Brenda Lester alphatwin2002 at YAHOO.COM
Tue Sep 5 18:39:26 UTC 2006


Stingrays are docile unless threatened. I learned this from yesterday's reports on Irwin's tragic death.
  The irony is that he was killed while working on a documentary about deadly, or potentially deadly, sea creatures, like Box jellyfish.
  I'm not sure what you mean by "defective understanding" of the word in question.  Do you mean the word "irony," or do you mean the defect is how the statement is constructed?
  I am not a linguist, but is this "ironically" construction similar to, "Hopefully it will not rain tomorrow"?

  I live to learn.




Jonathan Lighter <wuxxmupp2000 at YAHOO.COM> wrote:
  As my original posting stated:

"In describing the shocking death of Steve Irwin on Fox News this morning, an Australian journalist explained that he was killed by the poisonous barb of a stingray. She continued immediately:

" 'Ironically, he was filming a documentary on the ocean's deadliest creatures.' "

No mention of the retiring nature of stingrays. The contextual presumption, if any, was that stingrays are indeed deadly. The sentence immediately preceding was, essentially, "Steve Irwin became famous both for his conversation efforts and for handling dangerous animals like alligators and crocodiles."

Nor was there any emphasis on the word "ocean's," as if to contrast it with "land's."

The point of all this is to help establish what appears to me to be the fact that media people and others are using "ironically" more and more as a transitional, sentence-initial word that carries very little meaning beyond "and" or "in fact." I suspect that the reason for this partly a defective understanding of "irony" and, perhaps more interestingly, a feeling that a follow-up, explanatory sentence with a pronominal subject just "sounds better" with some kind of introductory transition.

"Ironically" fills the bill perfectly because

1. "irony" obviously has a subjective aspect, which helps discourage objections such as mine,

2. any reference to "irony" will likely mark you as an educated observer able to evaluate facts from a detached perspective (vital characteristics for news people),

3. the four or five syllables of a nearly meaningless, transitional "ironically" provide a one- or two-second pause for listeners to absorb the more important information that has just been communicated,

4. the use of an introductory element like "ironically" softens the abruptness of the following one-syllable pronominal subject (cf. the sound of the original sentence without "ironically"), and,

5. as Larry suggested, there seems to be no handy, all-purpose adverb that can accomplish all these wonders with so little thought and nearly without regard to actual relationships between the ideas so linked.
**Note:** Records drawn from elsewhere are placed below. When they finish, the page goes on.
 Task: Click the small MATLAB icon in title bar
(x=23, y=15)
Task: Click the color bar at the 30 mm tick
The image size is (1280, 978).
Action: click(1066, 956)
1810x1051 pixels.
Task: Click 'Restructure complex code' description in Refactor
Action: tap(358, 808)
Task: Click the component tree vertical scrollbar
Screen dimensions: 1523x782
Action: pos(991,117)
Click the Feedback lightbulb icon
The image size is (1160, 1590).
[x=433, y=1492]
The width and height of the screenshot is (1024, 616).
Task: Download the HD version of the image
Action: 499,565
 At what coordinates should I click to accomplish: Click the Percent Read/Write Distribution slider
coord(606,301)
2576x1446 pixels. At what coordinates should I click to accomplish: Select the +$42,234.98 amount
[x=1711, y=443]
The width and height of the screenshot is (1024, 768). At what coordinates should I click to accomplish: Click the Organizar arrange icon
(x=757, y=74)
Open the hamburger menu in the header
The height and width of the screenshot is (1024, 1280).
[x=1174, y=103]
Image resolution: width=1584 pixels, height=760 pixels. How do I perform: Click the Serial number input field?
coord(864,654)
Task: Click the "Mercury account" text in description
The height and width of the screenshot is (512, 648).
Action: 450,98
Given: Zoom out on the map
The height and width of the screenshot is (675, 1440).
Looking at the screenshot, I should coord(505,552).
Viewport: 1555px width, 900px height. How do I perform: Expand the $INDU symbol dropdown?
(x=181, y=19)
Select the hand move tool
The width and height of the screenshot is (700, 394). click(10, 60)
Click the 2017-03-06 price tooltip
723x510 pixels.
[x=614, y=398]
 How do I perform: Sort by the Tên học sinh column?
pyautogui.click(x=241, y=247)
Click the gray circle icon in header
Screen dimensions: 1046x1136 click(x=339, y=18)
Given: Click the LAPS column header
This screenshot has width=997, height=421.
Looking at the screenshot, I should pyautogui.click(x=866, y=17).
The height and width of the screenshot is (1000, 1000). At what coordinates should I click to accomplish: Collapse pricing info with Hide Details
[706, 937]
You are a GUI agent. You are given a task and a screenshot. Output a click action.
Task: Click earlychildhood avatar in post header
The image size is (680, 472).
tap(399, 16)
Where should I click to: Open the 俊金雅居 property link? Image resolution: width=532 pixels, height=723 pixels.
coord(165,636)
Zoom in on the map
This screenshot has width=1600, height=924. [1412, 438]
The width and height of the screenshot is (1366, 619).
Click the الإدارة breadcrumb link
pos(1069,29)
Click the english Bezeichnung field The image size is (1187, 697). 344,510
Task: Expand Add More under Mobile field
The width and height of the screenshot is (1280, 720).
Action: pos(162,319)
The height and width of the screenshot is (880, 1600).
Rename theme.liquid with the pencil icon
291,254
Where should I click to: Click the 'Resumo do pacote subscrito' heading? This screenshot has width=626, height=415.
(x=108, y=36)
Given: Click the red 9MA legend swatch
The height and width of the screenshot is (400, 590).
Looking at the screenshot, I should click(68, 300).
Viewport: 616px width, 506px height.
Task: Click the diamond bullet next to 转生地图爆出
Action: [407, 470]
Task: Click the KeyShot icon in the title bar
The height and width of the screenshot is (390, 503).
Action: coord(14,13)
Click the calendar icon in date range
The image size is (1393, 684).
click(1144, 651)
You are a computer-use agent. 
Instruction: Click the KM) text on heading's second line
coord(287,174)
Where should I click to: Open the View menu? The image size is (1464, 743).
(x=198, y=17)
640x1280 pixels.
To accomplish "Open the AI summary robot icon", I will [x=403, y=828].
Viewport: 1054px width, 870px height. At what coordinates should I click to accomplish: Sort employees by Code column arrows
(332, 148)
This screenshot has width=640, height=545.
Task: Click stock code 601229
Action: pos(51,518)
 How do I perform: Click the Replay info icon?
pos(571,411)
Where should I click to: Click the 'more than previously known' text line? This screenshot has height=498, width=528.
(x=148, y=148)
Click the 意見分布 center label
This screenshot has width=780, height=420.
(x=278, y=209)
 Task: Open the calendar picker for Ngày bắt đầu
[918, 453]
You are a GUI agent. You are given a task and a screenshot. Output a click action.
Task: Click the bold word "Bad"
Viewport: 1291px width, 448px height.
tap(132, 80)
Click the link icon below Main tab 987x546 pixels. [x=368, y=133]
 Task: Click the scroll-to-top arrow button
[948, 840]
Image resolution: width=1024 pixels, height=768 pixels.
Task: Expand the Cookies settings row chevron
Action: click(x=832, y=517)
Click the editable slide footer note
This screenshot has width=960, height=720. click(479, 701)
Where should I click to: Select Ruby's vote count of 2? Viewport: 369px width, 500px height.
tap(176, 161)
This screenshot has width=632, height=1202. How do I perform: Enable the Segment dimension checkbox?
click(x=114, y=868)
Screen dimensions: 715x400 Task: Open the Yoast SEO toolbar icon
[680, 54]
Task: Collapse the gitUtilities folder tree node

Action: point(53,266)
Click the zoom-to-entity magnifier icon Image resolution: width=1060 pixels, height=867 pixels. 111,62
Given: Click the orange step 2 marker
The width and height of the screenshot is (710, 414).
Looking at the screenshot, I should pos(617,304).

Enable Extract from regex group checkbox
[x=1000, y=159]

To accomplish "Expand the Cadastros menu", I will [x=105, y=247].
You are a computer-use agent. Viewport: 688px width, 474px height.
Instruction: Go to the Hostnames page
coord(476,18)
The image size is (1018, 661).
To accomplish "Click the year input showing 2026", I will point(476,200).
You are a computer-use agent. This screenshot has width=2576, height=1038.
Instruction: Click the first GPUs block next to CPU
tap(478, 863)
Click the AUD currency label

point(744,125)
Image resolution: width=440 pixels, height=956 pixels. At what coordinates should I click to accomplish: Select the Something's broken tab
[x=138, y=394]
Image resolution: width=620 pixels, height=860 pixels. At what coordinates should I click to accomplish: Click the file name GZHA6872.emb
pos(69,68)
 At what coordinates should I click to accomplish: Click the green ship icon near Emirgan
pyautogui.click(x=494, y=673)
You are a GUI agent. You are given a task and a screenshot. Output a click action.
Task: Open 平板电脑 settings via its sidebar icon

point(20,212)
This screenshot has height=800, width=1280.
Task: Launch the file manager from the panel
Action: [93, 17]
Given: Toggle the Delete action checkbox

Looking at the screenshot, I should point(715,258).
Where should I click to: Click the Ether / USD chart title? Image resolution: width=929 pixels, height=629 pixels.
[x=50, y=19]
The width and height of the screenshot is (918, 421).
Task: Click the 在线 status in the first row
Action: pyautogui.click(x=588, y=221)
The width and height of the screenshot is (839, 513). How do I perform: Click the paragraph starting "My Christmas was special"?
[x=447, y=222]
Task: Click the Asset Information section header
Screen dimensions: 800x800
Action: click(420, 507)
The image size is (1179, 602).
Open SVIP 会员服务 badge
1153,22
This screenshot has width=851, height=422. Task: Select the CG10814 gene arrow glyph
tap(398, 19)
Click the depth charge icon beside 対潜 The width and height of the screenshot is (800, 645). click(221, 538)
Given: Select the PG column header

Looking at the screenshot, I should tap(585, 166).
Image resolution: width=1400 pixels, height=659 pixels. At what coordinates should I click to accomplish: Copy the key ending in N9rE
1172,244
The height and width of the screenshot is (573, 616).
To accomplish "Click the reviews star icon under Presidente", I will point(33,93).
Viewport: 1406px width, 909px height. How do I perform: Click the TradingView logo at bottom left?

To elaborate on point 3 alittle, this kind of "ironically" seems endemic to radio and TV journalism, but I have scarcely noticed it in print. One print example that I do remember, more or less, came from a Skymall catalogue about ten years ago:

"Joe Blow is an aviation artist who created this print of a DC-3 landing at the Wichita
airport in 1938. Ironically, Joe grew up in Wichita."

"Joe grew up in Wichita," "Joe even grew up in Wichita," "Joe actually grew up in Wichita," "Joe grew up in Wichita himself," all sound pretty simple-minded in contrast to the unutterable irony of growing up there and then painting a picture of the place decades later.

Goak.

JL






Laurence Horn wrote:
---------------------- Information from the mail header -----------------------
Sender: American Dialect Society
Poster: Laurence Horn
Subject: Re: "ironically" again
-------------------------------------------------------------------------------

>From: Wilson Gray
>>Ron writes:
>
>>"[I]f one is setting out to make a movie about dangerous creatures,
>>one does not really expect to be killed [by a dangerous creature], so
>>the sense of irony in which things turn out to be the opposite of what
>>one might expect also works here."
>
>>Works for me.
>
>Me, too. My first reading of the irony involved, though, wasn't from
>anything in the text itself, but from the larger context that the reader
>was expected to know: that this was *Steve f-in' Irwin*.
>
>After all, this is a guy who makes his living *not* getting killed by
>dangerous creatures. Therefore, it's ironic that his demise came about
>while he was doing his job, except in this case he did*n't* avoid
>getting killed by one of them.

Except that in this case it apparently wasn't even one of the most
dangerous critters (or at least not under normal circumstances) that
did him in. So the ironies just abound.